I’ve ran OpenWebUI & Ollama since getting my 4090. This pairing allows dynamically downloading models and chatting with support for web search, document RAG, multi-modal chat, speech input & output, and tons more.

However, LLama.cpp recently announced a router mode. This mode manages loading and unloading models as they’re used. This is a significant improvement (for simple use cases) over both llama-swap, (which requires editing the config to list available models & settings) and Ollama (which is closed source and lagging significantly on implementing new model support as they transition from llama.cpp to their own inference backend).

Paired with the significant polish LLama.cpp’s built-in chat UI has gotten, the new router mode pushed me over the edge to switch to just using LLama.cpp exclusively.

Screenshot of LLama.cpp Web UI as of December, 2025

LLama.cpp’s UI supports exactly the features I need - mainly simple chats, but occasionally text/PDF document context. I never really used the Web Search or any plugins in OpenWebUI.

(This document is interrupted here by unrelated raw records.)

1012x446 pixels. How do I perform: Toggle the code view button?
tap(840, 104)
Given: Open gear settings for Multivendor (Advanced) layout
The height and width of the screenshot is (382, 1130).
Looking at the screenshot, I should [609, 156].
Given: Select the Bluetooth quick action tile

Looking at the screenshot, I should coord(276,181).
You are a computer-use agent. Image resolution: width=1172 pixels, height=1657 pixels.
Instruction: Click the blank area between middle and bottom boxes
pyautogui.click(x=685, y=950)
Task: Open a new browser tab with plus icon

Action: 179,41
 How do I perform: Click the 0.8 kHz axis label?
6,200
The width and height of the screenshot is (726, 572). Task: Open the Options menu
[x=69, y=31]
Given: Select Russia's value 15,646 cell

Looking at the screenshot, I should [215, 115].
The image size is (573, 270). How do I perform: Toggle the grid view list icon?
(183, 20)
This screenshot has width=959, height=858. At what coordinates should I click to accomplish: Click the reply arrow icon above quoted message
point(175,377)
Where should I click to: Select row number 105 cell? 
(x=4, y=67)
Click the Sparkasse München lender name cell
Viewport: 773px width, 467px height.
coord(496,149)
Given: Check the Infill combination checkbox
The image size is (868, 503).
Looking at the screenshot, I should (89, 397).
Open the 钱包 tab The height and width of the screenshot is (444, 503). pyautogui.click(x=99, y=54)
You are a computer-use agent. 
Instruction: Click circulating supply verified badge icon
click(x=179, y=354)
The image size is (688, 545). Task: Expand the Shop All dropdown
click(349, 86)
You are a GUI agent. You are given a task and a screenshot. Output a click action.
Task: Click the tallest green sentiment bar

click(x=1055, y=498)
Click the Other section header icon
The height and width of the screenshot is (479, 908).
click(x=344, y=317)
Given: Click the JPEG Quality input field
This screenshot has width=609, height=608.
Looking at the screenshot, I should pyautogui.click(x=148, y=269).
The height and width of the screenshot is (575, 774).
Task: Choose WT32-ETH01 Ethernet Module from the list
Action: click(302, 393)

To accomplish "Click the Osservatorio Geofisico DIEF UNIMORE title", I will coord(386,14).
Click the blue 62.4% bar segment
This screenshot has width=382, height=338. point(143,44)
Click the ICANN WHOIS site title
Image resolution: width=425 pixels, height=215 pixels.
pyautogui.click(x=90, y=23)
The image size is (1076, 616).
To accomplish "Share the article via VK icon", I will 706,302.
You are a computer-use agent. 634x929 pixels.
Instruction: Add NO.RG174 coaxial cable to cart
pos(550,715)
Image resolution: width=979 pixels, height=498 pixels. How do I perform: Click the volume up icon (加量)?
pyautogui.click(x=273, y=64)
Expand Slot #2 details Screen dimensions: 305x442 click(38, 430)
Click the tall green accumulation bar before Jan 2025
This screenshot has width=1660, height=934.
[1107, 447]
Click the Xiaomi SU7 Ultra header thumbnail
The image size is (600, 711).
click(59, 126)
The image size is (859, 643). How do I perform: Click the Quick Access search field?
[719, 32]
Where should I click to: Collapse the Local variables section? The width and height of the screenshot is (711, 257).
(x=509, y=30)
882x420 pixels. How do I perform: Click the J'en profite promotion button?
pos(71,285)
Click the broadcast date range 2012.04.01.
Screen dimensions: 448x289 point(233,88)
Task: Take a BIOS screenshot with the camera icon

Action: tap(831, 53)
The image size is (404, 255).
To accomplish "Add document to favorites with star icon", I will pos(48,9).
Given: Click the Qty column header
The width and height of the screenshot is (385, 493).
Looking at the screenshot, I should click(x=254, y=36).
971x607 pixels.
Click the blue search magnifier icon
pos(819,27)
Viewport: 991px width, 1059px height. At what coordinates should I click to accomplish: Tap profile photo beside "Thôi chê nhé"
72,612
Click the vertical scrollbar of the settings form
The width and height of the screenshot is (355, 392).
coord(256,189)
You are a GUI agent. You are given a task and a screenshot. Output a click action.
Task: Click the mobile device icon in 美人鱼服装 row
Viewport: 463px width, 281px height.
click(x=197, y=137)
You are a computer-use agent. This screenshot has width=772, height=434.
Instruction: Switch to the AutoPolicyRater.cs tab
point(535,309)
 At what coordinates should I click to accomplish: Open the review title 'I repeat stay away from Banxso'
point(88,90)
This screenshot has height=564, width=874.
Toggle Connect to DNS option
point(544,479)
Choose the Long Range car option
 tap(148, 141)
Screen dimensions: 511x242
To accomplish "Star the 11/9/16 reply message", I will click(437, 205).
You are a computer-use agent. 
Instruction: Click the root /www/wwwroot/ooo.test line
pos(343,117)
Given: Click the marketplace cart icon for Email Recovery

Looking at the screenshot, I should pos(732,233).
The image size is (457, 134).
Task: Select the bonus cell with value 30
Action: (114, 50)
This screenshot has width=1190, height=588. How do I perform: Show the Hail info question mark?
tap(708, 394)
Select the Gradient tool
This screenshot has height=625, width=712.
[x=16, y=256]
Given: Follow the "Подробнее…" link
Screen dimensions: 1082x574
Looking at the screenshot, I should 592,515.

The one area that I did miss from Ollama was model management. So, I added a small model management webapp to support downloading new models and removing older ones. This was really easy to whip up with agentic coding.

Screenshot of model management micro-app.

Other፨

Last time, I discussed vision models, music generation, and other less common modalities. But of these, I have only used one consistently since then: Image Segmentation. I use this to create “sticker’s” and any other times I need to remove the background from an image.

Meta released Segment Anything 3 this year. The new prompt-based object identification method is interesting. But, ultimately the old method of point-based inclusion/exclusion worked fine.

In the future, I might get more use out of vision models if I had an efficient way to get images into the model. So, this is a prime area for another “micro-app” to run as a PWA on my phone.

Conclusion፨

Standardization & simplification is upon us. LLama.cpp and OpenAI-compatible endpoints are still king. Thanks mostly to Chinese companies (plus Mistral), open source models are still trailing mere months behind SOTA mega-models. And, agentic coding is amazing at creating “micro-apps” to fill gaps.

But you may be wondering, how do I run all of this in 24GB VRAM? Sure, each individual model fits in that size. But many, such as 30B models and Orpheus TTS take almost the entire VRAM.

To solve this, you need a system to dynamically start & stop services on demand. For example, Sablier starts docker containers in response to HTTP requests and shuts them down after a period of inactivity.

For local use with limited resources, this dynamic capability is critical for a smooth experience. It’ll save a bit of power as well.

You are still responsible for reading the code and having good taste in how to build robust services. Without competent human oversight, agentic coding often spins off into a buggy mess or has glaring bugs that will delete all your data or get you hacked.